What people say


Nigel Jones

Formerly the Director for the UK CyberSecurity KTN and now Senior Fellow at Cranfield University and the Defence Academy.

“As the Director for the UK’s Cyber Security KTN, a government/private sector collaboration funded by the UK Technology Strategy Board, I  met and worked with Bruce. He showed a thorough understanding of the implications of information security not only within the context of organisational challenges and opportunities but also the broader relationship with national policy. This led to an agreement to fund some work into his IRISS (Integrated Information Security Strategy). Bruce was also active in championing SMEs needs in adopting security best practice and the economic arguments for adopting information security. I admire Bruce for his drive and strategic thinking in the security domain.”


John Sharp ( former CEO of the Business Continuity Institute)

Formerly Chief Executive of the Business Continuity Institute, Associate Course Director at the UK Government Emergency Planning College, Honorary Fellow of the Business Continuity Institue,  BCM Technical Expert for the UK Accreditation Service and  author upon BCM.

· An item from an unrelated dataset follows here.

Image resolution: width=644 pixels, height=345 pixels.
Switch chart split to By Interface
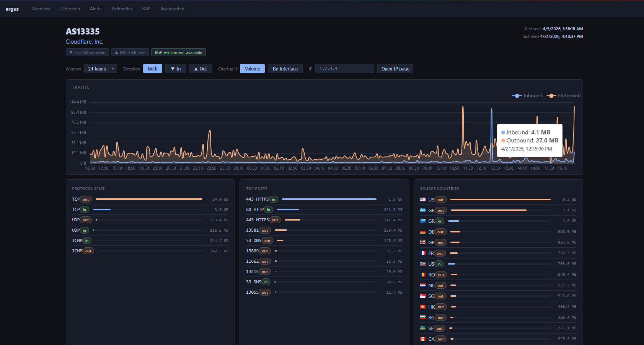pyautogui.click(x=285, y=69)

“I have known Bruce Hallas of the Marmalade Box for the past three years.  His knowledge and understanding of the issues surrounding organisation resilience and, in particular, information security is outstanding.  His approach to raising the issues involved in these topics is innovative and his enthusiasm is infectious.

I have no hesitation in recommending Bruce Hallas to any person or organisation”


James Marston

Head of Security at the HMRC Aspire Project.

I have known Bruce for seven years and met him when I joined his team as a security consultant at ISC Networks.  I joined ISC after meeting Bruce and experiencing his passion for Information Security.  Bruce had at this time a visionary approach to security recognising that it needed board level understanding and sponsorship if it was to be successful and more than a product based answer.

He identified that a business driven engagement was needed with board level engagement.  Previously, I had seen security driven into organisations by system integrators as a series of disparate product based solutions sold into the IT department, never engaging within a risk based discussion with board level stakeholders.

Whilst at ISC Bruce also created a proposition of a BS7799 service offering which aimed to support SME’s to implement BS7799. His motivation was to address the barriers to the implementation of security best practice amongst small and medium sized businesses.  He and others within the team worked to secure clients who saw both the regulatory need and the business advantage which could be gained from having assurance that their information assets where being given appropriate and proportionate protection.

Since leaving ISC and starting up his own information security practice Bruce has continued to focus upon the application of security within business.  His passion and commitment to this has been steadfast throughout, never wavering from his core values.  This passion is to inform the business or individual, who is accountable for managing risk, by providing relevant facts and evidence applicable to the audience.  He is professional and has absolute integrity, sometimes at the cost of a sale.  If the client does not see the need for information security and the protection of their business assets, Bruce will leave them to operate.

I would recommend Bruce as a true Information Security professional and one whom I would happily work with or for again.


Prof. David Pym

HP Research Laboratories

I find Bruce’s contributions to our development of our understanding of issues in information security and stewardship to be well-informed, well-articulated, and most valuable.

Mark Harrison

Information Security Manager Southern Water

“Bruce has a clear view on how information & IT security can add value within an organisation based around balancing business risk and impact, to cash flow and profitability, with security threats. This, combined with his ability to quickly grasp stakeholder interests and their relationship with security, enables him to communicate effectively with senior managers and directors. His experience and training outside of IT, especially in law, finance and marketing means that he brings a business perspective to discussions and conducting risk assessments. He understands how security risks could be influenced by factors outside of the IT domain and how IT security incidents can affect the performance and metrics of key business stakeholders. Bruce is a problem solver and is likely to throw new light on current IT security management problems. We discussed improving stakeholder engagement, addressing the internal perception of IT Security as a barrier to productive and effective business and developing and maintaining an effective security presence on a limited budget. On a personal level his enthusiasm for security creates a level of interest and enthusiasm for security which inspires others. He is an active team member, willing to answer questions in a pragmatic manner and provides clear practical advice. Bruce is an asset and I look forward to engaging with him again in the future.” October 10, 2012

Robin Smith

Information Governance Manager

“Bruce provided a forensic analysis of our security issues and risks. He provided a realistic and well defined blueprint for improvement and remained supportive and insightful throughout the implementation phase.”